Typically, doctors use a few different methods to diagnose wrist pain. In addition to arthrography, you probably had X-rays and a physical exam. If these tests were inconclusive and your arthrogram came out normal, there’s a good chance your symptoms will go away in time. In one study, 65 percent of patients who had normal wrist arthrograms got better. Only 17 percent got worse.


Talk with your doctor about ways to manage your wrist pain. You may also want to ask about any other diagnostic tools your doctor might try at this point.

How will I know if the scaphoid bone in my wrist is broken?

The symptoms of a fresh fracture of the scaphoid bone usually include pain in the wrist and tenderness in the area just below the thumb. You may also see swelling around the wrist. The swelling occurs because blood from the fractured bone fills the wrist joint. Thin people will see a bulging of the joint capsule. The joint capsule is the watertight sac that encloses the joint.


Symptoms of a nonunion of the scaphoid bone are more subtle. You may have pain when you use your wrist. However, the pain may be very minimal. It is fairly common for doctors to see a nonunion of the scaphoid bone on X-rays, but the patient doesn’t remember an injury. These people probably suffered a wrist injury years ago that they thought was a simple sprain. Still, the most common symptom of a nonunion is a gradual increase in pain. Over several years the nonunion can lead to degenerative arthritis in the wrist joint.

What does Kienbock’s disease feel like?

The primary symptoms of Kienbock’s disease are pain in the wrist and limited wrist motion. Pain may vary from slight discomfort to constant pain. In the early stages there may be pain only during or after heavy activity using the wrist. The pain usually gets slowly worse over many years. The wrist may swell. The area over the back of the wrist near the lunate bone may feel tender. You may not be able to move your wrist as much as normal or grip objects as well.


Patients often have the condition for months or years before seeking treatment. Typically, the patient will report an injury to the wrist in the past or have a history of repetitive heavy use of the wrist. Kienbock’s disease most frequently affects men twenty to forty years old. It rarely affects both wrists.

After three months wearing a cast for treatment of Kienbock’s disease, my doctor told me the bone in my wrist still hasn’t healed. What’s next?

If immobilizing the wrist doesn’t help, then surgery will probably be required. Attempts to restore the blood flow to the lunate are most likely to be successful at this point. The procedure to restore blood flow is called revascularization. During the operation, the surgeon moves a small section of blood vessels (and also possibly bone) from elsewhere on the patient. The segment is attached to the deteriorating lunate bone. This is done to restore blood flow to the lunate and halt its deterioration. This is a newer procedure to treat Kienbock’s disease and is not always successful.

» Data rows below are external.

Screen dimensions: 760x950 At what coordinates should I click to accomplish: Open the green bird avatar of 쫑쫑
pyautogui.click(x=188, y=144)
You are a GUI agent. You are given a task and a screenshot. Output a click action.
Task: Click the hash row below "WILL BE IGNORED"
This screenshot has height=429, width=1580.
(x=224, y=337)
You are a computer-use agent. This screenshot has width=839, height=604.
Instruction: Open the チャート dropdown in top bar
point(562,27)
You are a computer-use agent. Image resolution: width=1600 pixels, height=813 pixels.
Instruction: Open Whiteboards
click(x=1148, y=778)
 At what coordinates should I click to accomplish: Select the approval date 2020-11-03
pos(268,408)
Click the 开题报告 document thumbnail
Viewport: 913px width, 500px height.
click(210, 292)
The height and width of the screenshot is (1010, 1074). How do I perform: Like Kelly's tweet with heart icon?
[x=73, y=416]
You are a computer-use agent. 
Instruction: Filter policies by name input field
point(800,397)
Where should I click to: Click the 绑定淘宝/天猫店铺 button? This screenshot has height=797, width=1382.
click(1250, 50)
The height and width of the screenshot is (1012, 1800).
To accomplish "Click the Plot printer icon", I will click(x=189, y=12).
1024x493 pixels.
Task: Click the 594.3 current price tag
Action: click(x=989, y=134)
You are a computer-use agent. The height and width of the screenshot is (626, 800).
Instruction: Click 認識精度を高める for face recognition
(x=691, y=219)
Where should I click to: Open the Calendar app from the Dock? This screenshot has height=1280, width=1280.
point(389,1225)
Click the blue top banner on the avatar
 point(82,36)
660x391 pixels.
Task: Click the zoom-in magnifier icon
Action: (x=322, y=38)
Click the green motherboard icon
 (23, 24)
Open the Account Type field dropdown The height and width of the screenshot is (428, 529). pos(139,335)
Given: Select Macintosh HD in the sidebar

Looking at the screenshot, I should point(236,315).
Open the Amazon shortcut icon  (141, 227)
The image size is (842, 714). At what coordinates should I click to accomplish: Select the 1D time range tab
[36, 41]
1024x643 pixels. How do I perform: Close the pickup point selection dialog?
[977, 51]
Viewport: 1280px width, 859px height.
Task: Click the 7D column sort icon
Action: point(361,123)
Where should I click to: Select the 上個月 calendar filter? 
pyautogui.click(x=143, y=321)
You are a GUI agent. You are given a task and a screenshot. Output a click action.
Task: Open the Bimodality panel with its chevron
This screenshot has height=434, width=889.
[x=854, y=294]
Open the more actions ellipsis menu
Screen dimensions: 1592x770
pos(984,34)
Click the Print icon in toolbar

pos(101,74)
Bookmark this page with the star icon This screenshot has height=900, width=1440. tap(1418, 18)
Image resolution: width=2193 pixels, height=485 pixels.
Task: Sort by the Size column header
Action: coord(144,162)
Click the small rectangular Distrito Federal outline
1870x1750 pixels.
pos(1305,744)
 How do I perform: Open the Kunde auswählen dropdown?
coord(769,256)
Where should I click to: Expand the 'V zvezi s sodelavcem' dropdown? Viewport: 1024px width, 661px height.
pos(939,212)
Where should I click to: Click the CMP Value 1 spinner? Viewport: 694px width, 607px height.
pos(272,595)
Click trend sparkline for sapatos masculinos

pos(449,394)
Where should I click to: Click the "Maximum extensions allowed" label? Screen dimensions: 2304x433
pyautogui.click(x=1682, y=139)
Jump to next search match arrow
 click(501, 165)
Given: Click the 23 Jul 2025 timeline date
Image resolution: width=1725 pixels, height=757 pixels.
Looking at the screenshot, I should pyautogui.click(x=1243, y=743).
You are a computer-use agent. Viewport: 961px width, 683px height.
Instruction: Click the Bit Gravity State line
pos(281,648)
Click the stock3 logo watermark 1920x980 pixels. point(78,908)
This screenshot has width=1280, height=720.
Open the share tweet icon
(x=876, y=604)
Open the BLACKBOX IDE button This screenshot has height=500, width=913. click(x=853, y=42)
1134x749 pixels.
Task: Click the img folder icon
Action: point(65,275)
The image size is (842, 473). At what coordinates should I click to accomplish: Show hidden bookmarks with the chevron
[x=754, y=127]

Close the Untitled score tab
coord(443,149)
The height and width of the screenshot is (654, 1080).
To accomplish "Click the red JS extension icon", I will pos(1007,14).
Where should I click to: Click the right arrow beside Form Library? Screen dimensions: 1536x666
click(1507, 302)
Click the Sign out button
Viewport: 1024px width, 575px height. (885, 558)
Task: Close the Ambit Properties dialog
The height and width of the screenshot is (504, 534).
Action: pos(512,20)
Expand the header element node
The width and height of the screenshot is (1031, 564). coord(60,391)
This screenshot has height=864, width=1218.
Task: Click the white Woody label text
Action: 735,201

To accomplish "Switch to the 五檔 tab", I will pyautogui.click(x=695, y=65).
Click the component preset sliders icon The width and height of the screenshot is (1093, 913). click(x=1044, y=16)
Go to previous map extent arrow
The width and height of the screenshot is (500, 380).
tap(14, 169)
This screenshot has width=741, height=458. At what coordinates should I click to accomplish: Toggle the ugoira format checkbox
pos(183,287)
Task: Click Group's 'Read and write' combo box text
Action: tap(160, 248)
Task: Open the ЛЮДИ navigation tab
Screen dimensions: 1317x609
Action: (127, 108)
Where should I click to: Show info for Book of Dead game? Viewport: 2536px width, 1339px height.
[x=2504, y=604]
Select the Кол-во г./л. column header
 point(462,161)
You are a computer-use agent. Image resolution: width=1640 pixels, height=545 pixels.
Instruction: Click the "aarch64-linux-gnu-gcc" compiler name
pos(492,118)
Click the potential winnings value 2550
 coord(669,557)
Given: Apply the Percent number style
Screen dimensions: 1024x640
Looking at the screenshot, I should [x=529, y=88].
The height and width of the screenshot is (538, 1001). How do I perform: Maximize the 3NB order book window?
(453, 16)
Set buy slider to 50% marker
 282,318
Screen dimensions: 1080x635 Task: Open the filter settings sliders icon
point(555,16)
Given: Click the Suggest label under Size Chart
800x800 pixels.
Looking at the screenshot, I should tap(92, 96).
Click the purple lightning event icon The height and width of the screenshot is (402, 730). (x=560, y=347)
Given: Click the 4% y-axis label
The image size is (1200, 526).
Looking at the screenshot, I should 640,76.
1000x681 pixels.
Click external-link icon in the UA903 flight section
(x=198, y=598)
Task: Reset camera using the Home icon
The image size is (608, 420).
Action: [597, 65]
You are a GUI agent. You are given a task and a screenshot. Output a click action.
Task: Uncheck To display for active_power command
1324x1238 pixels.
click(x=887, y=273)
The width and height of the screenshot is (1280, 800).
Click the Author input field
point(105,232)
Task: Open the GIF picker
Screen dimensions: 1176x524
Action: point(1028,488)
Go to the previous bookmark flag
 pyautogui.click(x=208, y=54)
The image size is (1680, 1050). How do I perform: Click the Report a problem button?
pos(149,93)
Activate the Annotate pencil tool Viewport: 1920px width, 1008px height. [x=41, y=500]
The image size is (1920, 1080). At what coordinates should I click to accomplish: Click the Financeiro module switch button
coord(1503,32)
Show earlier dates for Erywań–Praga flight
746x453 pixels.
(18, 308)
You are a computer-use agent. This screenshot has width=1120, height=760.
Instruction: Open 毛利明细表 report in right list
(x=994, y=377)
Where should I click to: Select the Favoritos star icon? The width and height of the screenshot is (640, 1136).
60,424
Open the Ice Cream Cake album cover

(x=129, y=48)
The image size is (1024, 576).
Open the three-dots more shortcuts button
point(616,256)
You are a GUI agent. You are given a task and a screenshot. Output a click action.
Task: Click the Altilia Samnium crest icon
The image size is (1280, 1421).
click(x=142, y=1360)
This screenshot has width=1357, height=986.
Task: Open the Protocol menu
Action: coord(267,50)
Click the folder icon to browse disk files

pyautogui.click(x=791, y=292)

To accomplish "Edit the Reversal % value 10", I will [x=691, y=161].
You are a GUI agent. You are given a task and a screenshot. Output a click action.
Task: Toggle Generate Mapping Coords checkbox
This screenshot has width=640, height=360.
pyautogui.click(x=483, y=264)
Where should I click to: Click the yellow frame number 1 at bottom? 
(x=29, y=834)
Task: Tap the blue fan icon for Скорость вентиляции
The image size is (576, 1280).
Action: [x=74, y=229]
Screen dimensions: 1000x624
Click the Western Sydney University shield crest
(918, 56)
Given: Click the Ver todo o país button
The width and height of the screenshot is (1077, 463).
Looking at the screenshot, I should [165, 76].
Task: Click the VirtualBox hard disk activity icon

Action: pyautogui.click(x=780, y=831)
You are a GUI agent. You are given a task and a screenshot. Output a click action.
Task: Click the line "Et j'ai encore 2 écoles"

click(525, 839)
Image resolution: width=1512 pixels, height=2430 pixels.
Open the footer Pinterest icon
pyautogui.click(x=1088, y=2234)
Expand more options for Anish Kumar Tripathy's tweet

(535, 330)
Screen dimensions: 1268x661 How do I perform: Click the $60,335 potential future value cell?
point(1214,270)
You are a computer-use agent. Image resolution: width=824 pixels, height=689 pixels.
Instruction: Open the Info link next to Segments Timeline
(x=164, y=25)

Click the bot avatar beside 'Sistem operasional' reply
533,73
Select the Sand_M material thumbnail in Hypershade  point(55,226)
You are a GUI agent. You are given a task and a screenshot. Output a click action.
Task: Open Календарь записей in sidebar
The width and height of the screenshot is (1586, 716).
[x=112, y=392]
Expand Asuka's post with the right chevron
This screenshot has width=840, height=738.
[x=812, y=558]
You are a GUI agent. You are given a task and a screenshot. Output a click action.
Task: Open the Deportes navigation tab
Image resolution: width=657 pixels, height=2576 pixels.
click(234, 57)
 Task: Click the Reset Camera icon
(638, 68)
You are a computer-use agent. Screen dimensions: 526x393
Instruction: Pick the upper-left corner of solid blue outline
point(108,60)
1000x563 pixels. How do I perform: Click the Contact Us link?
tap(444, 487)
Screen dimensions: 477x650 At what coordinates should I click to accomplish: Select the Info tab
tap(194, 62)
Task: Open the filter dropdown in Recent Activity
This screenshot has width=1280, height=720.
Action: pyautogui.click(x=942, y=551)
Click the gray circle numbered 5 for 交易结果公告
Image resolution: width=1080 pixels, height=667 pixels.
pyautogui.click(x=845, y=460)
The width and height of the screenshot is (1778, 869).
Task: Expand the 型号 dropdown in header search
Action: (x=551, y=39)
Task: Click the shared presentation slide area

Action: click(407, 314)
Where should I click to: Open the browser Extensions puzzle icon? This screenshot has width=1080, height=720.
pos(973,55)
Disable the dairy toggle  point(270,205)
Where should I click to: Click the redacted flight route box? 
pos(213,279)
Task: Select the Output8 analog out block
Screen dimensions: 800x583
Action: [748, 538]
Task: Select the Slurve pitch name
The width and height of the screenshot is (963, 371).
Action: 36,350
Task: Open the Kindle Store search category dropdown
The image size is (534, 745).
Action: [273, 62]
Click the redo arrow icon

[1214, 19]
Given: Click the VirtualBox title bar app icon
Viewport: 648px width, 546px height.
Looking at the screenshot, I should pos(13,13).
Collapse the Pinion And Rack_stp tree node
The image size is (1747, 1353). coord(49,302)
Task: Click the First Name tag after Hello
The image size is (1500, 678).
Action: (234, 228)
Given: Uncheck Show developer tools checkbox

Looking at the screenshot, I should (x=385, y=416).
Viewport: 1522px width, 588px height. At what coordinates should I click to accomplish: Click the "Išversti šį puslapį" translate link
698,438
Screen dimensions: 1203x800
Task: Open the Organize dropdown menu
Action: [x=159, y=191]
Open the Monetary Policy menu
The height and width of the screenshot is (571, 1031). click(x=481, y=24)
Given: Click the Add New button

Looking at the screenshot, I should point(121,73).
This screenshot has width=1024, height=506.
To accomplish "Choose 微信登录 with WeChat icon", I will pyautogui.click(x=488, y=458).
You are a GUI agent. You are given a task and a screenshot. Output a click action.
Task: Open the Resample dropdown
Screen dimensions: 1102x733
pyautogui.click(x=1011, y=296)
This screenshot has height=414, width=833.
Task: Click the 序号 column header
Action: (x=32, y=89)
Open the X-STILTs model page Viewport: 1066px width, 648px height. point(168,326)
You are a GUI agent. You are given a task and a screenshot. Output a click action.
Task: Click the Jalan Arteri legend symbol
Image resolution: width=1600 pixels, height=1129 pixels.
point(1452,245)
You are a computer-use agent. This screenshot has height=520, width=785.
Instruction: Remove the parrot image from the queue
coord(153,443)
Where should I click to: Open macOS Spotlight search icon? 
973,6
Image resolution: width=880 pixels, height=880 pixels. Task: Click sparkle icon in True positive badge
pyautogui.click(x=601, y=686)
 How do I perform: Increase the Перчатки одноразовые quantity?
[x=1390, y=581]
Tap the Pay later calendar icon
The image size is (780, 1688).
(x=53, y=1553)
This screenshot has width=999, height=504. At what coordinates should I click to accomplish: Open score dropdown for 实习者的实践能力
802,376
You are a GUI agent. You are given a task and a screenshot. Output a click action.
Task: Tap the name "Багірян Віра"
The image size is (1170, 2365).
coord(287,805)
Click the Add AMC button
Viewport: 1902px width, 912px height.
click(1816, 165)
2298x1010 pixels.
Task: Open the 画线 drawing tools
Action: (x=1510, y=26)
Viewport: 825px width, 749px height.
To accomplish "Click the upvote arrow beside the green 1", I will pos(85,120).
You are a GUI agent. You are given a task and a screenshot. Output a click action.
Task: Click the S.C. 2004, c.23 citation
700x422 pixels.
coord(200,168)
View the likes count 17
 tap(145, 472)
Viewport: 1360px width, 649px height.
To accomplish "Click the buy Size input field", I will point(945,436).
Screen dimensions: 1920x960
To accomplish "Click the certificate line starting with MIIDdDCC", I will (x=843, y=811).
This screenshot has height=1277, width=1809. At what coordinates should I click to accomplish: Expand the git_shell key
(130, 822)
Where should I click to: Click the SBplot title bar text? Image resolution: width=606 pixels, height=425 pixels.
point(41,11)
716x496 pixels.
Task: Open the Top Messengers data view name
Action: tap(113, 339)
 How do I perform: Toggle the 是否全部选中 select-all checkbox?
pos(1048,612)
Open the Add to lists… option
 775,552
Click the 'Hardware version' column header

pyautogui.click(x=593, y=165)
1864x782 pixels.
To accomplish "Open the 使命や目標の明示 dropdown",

Other treatment options at this stage include operations designed to take some of the pressure off the lunate bone. Doing this may allow the bone to heal and revascularize – or it may slow the progression of the disease. Operations to do this include a radial shortening osteotomy. In this operation, removing a small section of the bone near the wrist shortens the radius bone, allowing the bone to heal together in this shortened position. Some surgeons prefer a capitate shortening (known as the Almquist procedure) which shortens a carpal bone on the other side of the lunate.  Both operations help reduce the force on the lunate.